Go through the lines below and repeat each one exactly, skipping pictures.
[[ EXERCISE INPUT open ]]
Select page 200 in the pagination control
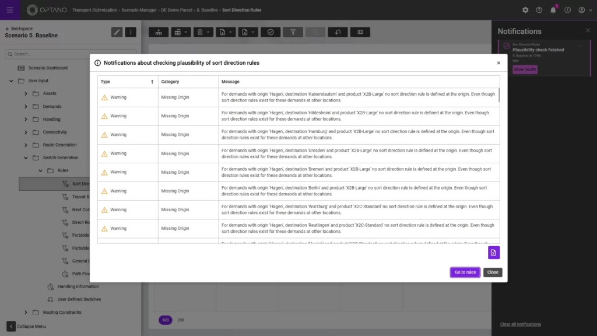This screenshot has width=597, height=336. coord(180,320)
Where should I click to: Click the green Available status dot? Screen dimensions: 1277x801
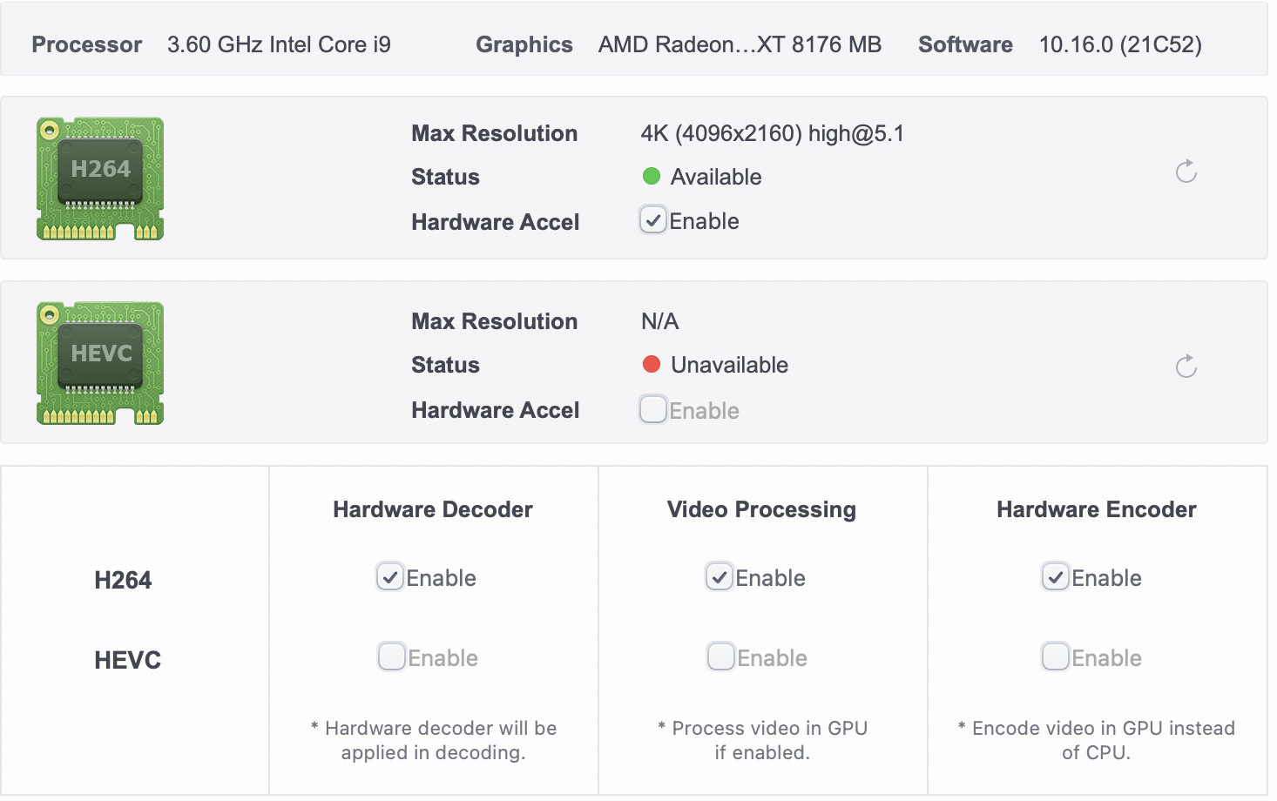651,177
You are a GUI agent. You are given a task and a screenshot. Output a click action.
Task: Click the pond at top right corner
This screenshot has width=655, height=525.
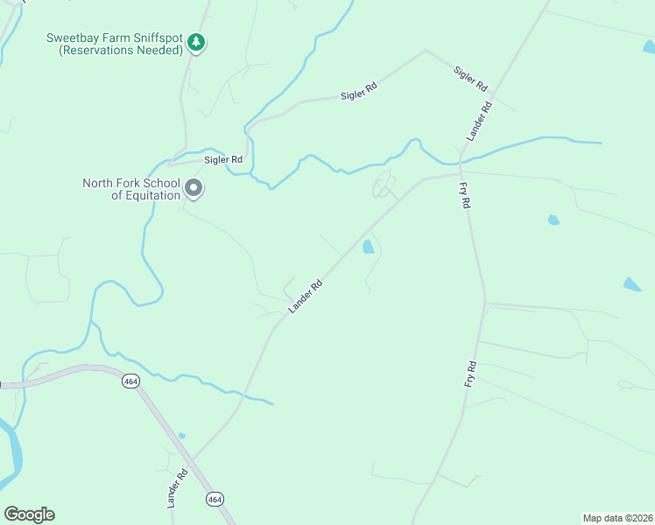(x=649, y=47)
[[ EXERCISE INPUT closed ]]
§ **OUTPUT FOR THIS TASK**
Select page 200 in the pagination control
This screenshot has width=597, height=336. coord(180,320)
Where should I click to: Click the green Available status dot? Screen dimensions: 1277x801
651,177
You are a GUI agent. You are given a task and a screenshot. Output a click action.
Task: Click the pond at top right corner
This screenshot has width=655, height=525.
(x=649, y=47)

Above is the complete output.